Entries on target coordinates
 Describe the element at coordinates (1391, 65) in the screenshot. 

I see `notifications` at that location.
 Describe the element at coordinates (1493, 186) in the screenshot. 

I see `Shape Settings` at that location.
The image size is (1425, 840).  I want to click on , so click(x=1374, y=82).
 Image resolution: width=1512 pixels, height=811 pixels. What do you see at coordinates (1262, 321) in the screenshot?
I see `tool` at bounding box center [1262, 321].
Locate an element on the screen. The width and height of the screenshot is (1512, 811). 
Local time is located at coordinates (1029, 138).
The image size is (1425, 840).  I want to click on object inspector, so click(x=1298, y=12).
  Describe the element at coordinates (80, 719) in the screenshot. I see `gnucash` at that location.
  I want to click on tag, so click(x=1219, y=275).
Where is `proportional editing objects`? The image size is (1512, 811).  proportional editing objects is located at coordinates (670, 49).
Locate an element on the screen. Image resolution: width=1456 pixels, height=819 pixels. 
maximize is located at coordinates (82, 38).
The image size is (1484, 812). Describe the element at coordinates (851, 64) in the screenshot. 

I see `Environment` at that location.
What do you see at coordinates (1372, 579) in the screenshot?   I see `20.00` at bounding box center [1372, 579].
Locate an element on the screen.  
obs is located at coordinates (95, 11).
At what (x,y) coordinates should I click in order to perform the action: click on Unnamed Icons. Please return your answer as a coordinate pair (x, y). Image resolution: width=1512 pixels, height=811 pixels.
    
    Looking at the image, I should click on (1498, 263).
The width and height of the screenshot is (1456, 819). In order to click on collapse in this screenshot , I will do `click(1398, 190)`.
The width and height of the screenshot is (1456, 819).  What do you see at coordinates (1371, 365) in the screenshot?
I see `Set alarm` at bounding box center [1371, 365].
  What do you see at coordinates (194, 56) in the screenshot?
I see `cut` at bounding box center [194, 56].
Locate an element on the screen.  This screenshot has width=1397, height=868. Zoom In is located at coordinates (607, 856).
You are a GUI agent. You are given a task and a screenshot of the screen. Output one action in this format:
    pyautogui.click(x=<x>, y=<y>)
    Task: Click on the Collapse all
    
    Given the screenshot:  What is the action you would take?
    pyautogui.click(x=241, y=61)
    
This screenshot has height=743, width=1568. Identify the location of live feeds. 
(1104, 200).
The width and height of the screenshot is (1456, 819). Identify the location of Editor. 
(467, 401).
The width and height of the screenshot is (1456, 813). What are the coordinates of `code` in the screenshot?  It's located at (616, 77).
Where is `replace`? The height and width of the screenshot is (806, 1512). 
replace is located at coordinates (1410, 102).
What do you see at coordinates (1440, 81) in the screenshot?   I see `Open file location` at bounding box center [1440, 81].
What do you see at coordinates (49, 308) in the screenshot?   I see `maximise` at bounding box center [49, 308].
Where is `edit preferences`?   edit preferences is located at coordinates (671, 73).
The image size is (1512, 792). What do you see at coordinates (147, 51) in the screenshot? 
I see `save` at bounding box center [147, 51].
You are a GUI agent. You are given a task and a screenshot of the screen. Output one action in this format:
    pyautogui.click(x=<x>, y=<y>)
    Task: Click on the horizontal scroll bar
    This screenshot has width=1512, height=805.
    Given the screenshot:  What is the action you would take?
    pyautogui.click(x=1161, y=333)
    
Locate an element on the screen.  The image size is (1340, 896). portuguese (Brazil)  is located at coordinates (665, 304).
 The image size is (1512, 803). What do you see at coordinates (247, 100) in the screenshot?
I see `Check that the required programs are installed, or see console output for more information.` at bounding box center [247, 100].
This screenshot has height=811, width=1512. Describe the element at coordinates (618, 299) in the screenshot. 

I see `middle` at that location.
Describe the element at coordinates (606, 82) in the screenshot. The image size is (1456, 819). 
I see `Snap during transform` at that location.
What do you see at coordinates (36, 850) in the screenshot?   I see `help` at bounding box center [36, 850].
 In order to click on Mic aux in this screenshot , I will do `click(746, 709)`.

- EXERCISE GOAL -
Copy out all of the records above word for word.

- RESPONSE TO THIS EXERCISE -
 Describe the element at coordinates (1391, 65) in the screenshot. 

I see `notifications` at that location.
 Describe the element at coordinates (1493, 186) in the screenshot. 

I see `Shape Settings` at that location.
The image size is (1425, 840).  I want to click on , so click(x=1374, y=82).
 Image resolution: width=1512 pixels, height=811 pixels. What do you see at coordinates (1262, 321) in the screenshot?
I see `tool` at bounding box center [1262, 321].
Locate an element on the screen. The width and height of the screenshot is (1512, 811). 
Local time is located at coordinates (1029, 138).
The image size is (1425, 840).  I want to click on object inspector, so click(x=1298, y=12).
  Describe the element at coordinates (80, 719) in the screenshot. I see `gnucash` at that location.
  I want to click on tag, so click(x=1219, y=275).
Where is `proportional editing objects`? The image size is (1512, 811).  proportional editing objects is located at coordinates (670, 49).
Locate an element on the screen. Image resolution: width=1456 pixels, height=819 pixels. 
maximize is located at coordinates (82, 38).
The image size is (1484, 812). Describe the element at coordinates (851, 64) in the screenshot. 

I see `Environment` at that location.
What do you see at coordinates (1372, 579) in the screenshot?   I see `20.00` at bounding box center [1372, 579].
Locate an element on the screen.  
obs is located at coordinates (95, 11).
At what (x,y) coordinates should I click in order to perform the action: click on Unnamed Icons. Please return your answer as a coordinate pair (x, y). Image resolution: width=1512 pixels, height=811 pixels.
    
    Looking at the image, I should click on (1498, 263).
The width and height of the screenshot is (1456, 819). In order to click on collapse in this screenshot , I will do `click(1398, 190)`.
The width and height of the screenshot is (1456, 819).  What do you see at coordinates (1371, 365) in the screenshot?
I see `Set alarm` at bounding box center [1371, 365].
  What do you see at coordinates (194, 56) in the screenshot?
I see `cut` at bounding box center [194, 56].
Locate an element on the screen.  This screenshot has width=1397, height=868. Zoom In is located at coordinates (607, 856).
You are a GUI agent. You are given a task and a screenshot of the screen. Output one action in this format:
    pyautogui.click(x=<x>, y=<y>)
    Task: Click on the Collapse all
    
    Given the screenshot:  What is the action you would take?
    pyautogui.click(x=241, y=61)
    
This screenshot has height=743, width=1568. Identify the location of live feeds. 
(1104, 200).
The width and height of the screenshot is (1456, 819). Identify the location of Editor. 
(467, 401).
The width and height of the screenshot is (1456, 813). What are the coordinates of `code` in the screenshot?  It's located at (616, 77).
Where is `replace`? The height and width of the screenshot is (806, 1512). 
replace is located at coordinates (1410, 102).
What do you see at coordinates (1440, 81) in the screenshot?   I see `Open file location` at bounding box center [1440, 81].
What do you see at coordinates (49, 308) in the screenshot?   I see `maximise` at bounding box center [49, 308].
Where is `edit preferences`?   edit preferences is located at coordinates (671, 73).
The image size is (1512, 792). What do you see at coordinates (147, 51) in the screenshot? 
I see `save` at bounding box center [147, 51].
You are a GUI agent. You are given a task and a screenshot of the screen. Output one action in this format:
    pyautogui.click(x=<x>, y=<y>)
    Task: Click on the horizontal scroll bar
    This screenshot has width=1512, height=805.
    Given the screenshot:  What is the action you would take?
    pyautogui.click(x=1161, y=333)
    
Locate an element on the screen.  The image size is (1340, 896). portuguese (Brazil)  is located at coordinates (665, 304).
 The image size is (1512, 803). What do you see at coordinates (247, 100) in the screenshot?
I see `Check that the required programs are installed, or see console output for more information.` at bounding box center [247, 100].
This screenshot has height=811, width=1512. Describe the element at coordinates (618, 299) in the screenshot. 

I see `middle` at that location.
Describe the element at coordinates (606, 82) in the screenshot. The image size is (1456, 819). 
I see `Snap during transform` at that location.
What do you see at coordinates (36, 850) in the screenshot?   I see `help` at bounding box center [36, 850].
 In order to click on Mic aux in this screenshot , I will do `click(746, 709)`.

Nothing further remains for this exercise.